Voorgaand jaar werd er bij de Dopingautoriteit een Intelligence Officer aangesteld om het werkterrein Intelligence & Investigations te ontwikkelen en te implementeren. De werkzaamheden van de Intelligence Officer bestaan onder andere uit het verzamelen van informatie in het kader van onderzoeken naar dopingovertredingen, het opstellen van rapportages, het afnemen van interviews en verklaringen, het verzorgen en verwerken van vertrouwelijke gegevens in een geautomatiseerd systeem en het ontwikkelen van procedures en protocollen.

De Intelligence Officer verzamelt, verwerkt en analyseert informatie over mogelijke dopingzaken en zal in voorkomende gevallen betrokken zijn bij de tuchtrechtelijke afhandeling van dopingzaken. Informatie wordt verkregen uit digitaal onderzoek maar ook uit persoonlijke gesprekken met sporters, begeleiders of andere personen van wie wordt verwacht dat zij over relevante informatie kunnen beschikken. De analyse van de Intelligence Officer kan voor de afdeling controle aanleiding zijn om gericht, zogenaamde targetcontroles uit te voeren. Het door de Intelligence Officer opgemaakte dossier kan gevoegd worden bij het dossier van een positieve controle of kan direct aanleiding zijn voor het doen van aangifte in dopingzaken indien er mogelijk strafbare handelingen zijn of worden gepleegd.

Resultaten 2014

Het proces Intelligence & Investigations heeft in 2014 steeds meer vorm gekregen. Bestaande informatie werd ontsloten en geanalyseerd en er werd (voornamelijk) “open sources”-onderzoek verricht. Incidenteel werd informatie uitgewisseld met internationale, nationale sportfederaties en opsporingsdiensten. Gelet op het ontbreken van wettelijke grondslag betreft dergelijke informatie echter vaak “off-the-record-informatie” waardoor dit alleen als sturingsinformatie gebruikt kon worden. De door de Intelligence Officer verkregen informatie heeft in 2014 niet geleid tot een aangifte van een dopingovertreding zonder een positieve controlebevinding, een zogenaamde niet-analytische zaak. De bevindingen van de Intelligence Officer hebben in 2014 bijgedragen aan enkele tuchtprocedures.
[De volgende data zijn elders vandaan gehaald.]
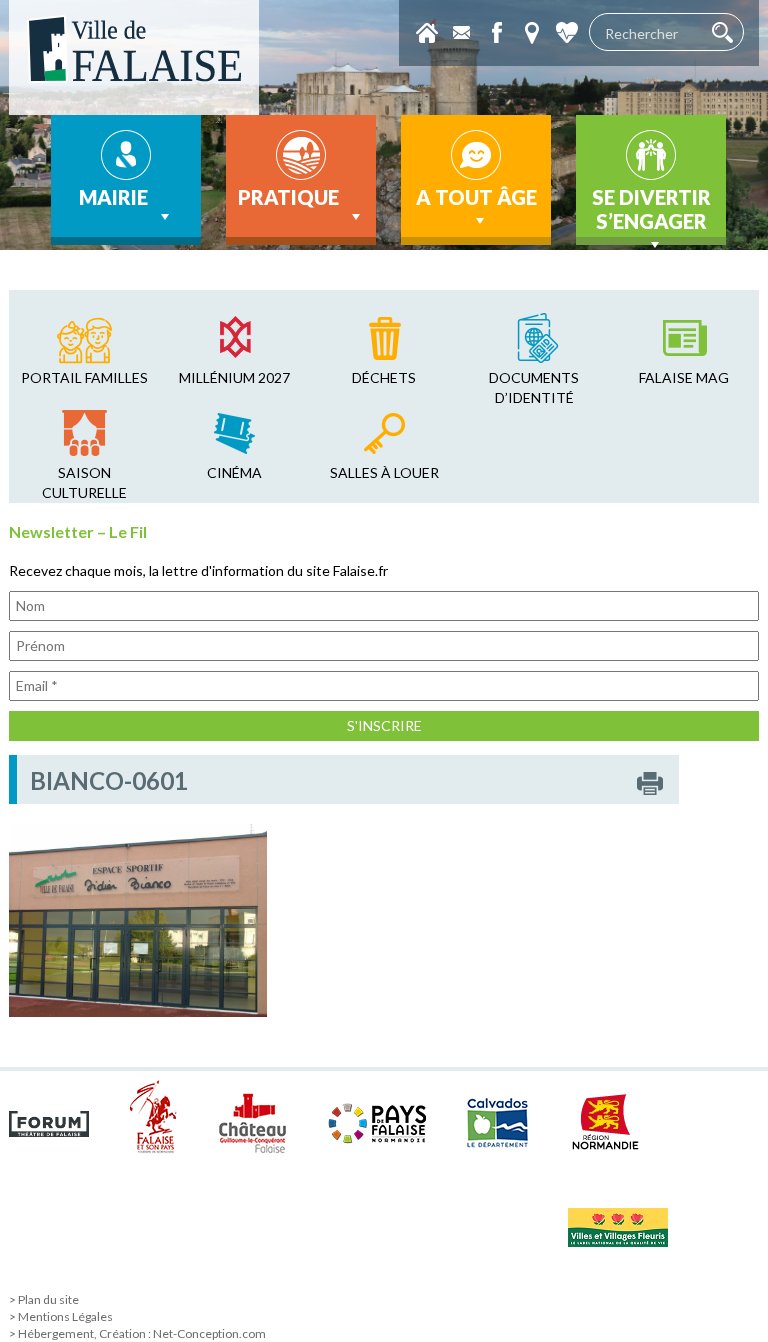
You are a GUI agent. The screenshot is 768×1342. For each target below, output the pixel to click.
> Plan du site (44, 1299)
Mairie (113, 197)
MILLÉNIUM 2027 (234, 377)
In 2014 werden meerdere meldingen inzake mogelijke dopingovertredingen ontvangen. De informatie werd door de Intelligence Officer onderzocht en de resultaten van dat onderzoek werd (meestal) gedeeld met de afdeling Controle ten behoeve van een eventuele vervolgactie (dopingcontrole) of één van de andere afdelingen van de Dopingautoriteit.
In 2014 was de Intelligence Officer betrokken bij twee grote projecten, die beiden begin 2015 zullen worden afgehandeld. Hierbij wordt opgemerkt dat afgehandeld niet betekent dat de onderzoeken administratief worden afgesloten. In samenhang met nieuwe of aanvullende informatie kunnen dossiers, met inachtneming van de verjaringstermijn leiden tot of aanleiding geven tot enige toekomstige tuchtprocedure.
De beschikbare I&I capaciteit is in de laatste 5 maanden van 2014 voornamelijk besteed aan deze twee projecten. De rol van de Intelligence Officer was binnen die projecten divers.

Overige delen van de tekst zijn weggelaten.